Explica que las enfermedades más comunes en la localidad son las
respiratorias, las estomacales, la anemia y las derivadas del embarazo:
infección en las vías urinarias, entre otras.
Además, comenta, “la desnutrición es grave aunque ha disminuido en
nuestras comunidades de influencia: Choyo, Chiquinch’en los Tulipanes,
Santiago el Relicario, San Antonio Buenavista y Xchuch. Ni la consulta
ni el medicamento se cobra.
“El Programa Oportunidades nos permite trabajar con estas
comunidades; eso garantiza un buen servicio porque, al menos en
desnutrición, el Programa es un pilar en la atención de menores de 5
años. Si la nutrióloga coloca a los niños en desnutrición grave, los
vemos cada semana; si es moderada, cada 15 días; y si es leve, cada
mes. Tenemos un control en ellos, cuesta mucho para que sean niños
normales pero tenemos poco laborando”, explica el médico.
En la clínica cuentan con los servicios de consulta externa,
medicina preventiva, odontología, nutrición, sicología, laboratorio,
farmacia y urgencias, donde se atienden complicaciones que comprometen
la vida: partos y heridas.
—Hemos documentado que en algunas comunidades no hay suficientes medicamentos –se le cuestiona con referencia al caso de Miguel.
—Tenemos un responsable de farmacia. Siempre se preocupa por tener
las claves mínimas, es decir, tenemos un cuadro básico de medicamentos,
manejamos hasta 200 en promedio; contamos con medicamentos para las
enfermedades más frecuentes, afortunadamente no padecemos los cuadros
básicos –justifica.
—¿Brigadas médicas visitan las comunidades?
—No. Los habitantes ya saben el día que les toca la cita; ellos
vienen, pero también tenemos actividades de campo: se dan talleres
comunitarios, atención nutricional, sicológica y odontológica.

### [TAREAS DEL EJERCICIO]
1. Di si cada frase concuerda con el texto sobre la clínica: (a) en la clínica se cobran la consulta y el medicamento; (b) a los niños con desnutrición moderada los ven cada 15 días; (c) brigadas médicas visitan las comunidades. Contesta sí o no y copia tal cual las palabras del texto que lo deciden.
2. Sigue escribiendo el texto sobre la clínica a partir de su última frase.
Las líneas que vienen después no tienen nada que ver con el texto sobre la clínica.

### [MATERIAL DE TRABAJO]

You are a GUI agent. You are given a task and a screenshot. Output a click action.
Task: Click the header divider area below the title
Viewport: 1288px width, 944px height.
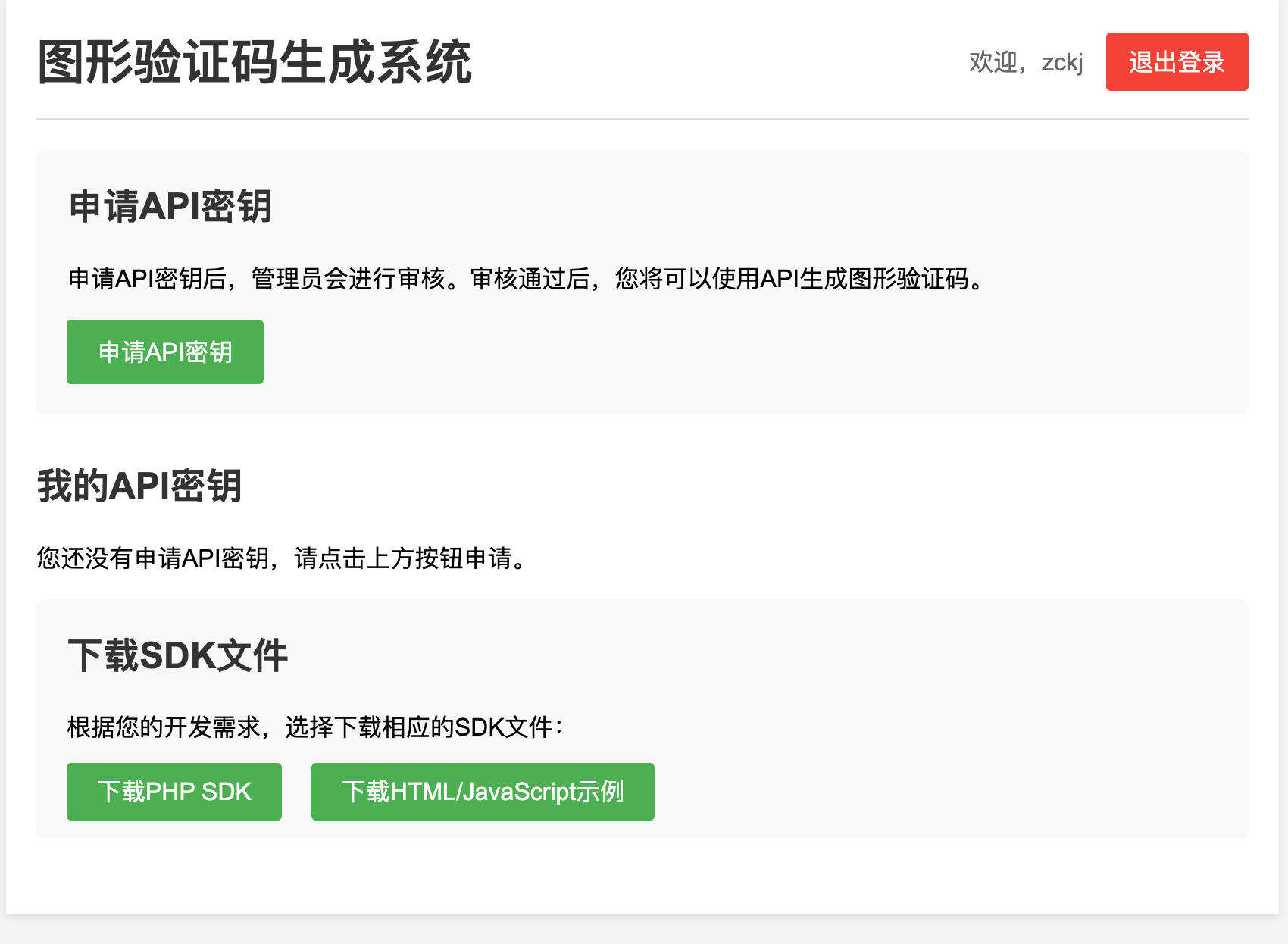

### [RESPUESTAS NUMERADAS]
1.
(a) No: "Ni la consulta ni el medicamento se cobra."
(b) Sí: "si es moderada, cada 15 días"
(c) No: "No. Los habitantes ya saben el día que les toca la cita"

2.
A pesar de ser un hospital que presta servicio médicos del tercer
nivel (más limpio y mejor equipado que muchas clínicas del Distrito
Federal), debido a la falta de personal médico no atienden a los
pacientes en el horario vespertino, únicamente en las mañanas y los
fines de semana.
Ninguna persona espera su turno en alguna de las 24 sillas de la
sala de espera; las pantallas planas están apagadas; las enfermeras
sólo platican.
Casi la mitad del hospital carece de energía eléctrica, mientras
que las áreas de maternidad y urgencias presentan fallas en el voltaje.
El médico señala que no reciben apoyo del gobierno municipal para dotar de combustible a las ambulancias.
—¿Qué hace falta para mejorar la salud del municipio?
—Falta que el gobierno [municipal] concientice a su gente para que
se exista una cultura de la prevención. Nuestro trabajo es preventivo
más que curativo.
A 20 minutos de la clínica, en la comunidad de Chiquinch’en de los Tulipanes, Mateo Hernández contradice el discurso del médico.
“Cuando la gente se enferma de calentura [como le dicen a
la fiebre], diarrea y tos, a veces no hay medicamentos en el hospital y
nos mandan a comprar a la farmacia. Uno tiene que pagar con su dinero la cura, pero en la farmacia sale cara.
“Cuando no podemos llegar a la cita, el doctor nos pone falta y
nos quitan nuestros apoyos; ya no podemos cobrarlos”, señala el
indígena tzotzil.
Mateo tiene casi 50 años y seis hijos. Es campesino. Siembra café
y plátano, pero lo que vende no es suficiente para subsistir. Su esposa
recibe 810 pesos bimestrales del Programa Oportunidades: la mayor parte
lo gasta en el pago de la energía eléctrica. En su casa sólo tiene tres
focos, por los que la CFE le cobra bimestralmente 400 pesos en promedio.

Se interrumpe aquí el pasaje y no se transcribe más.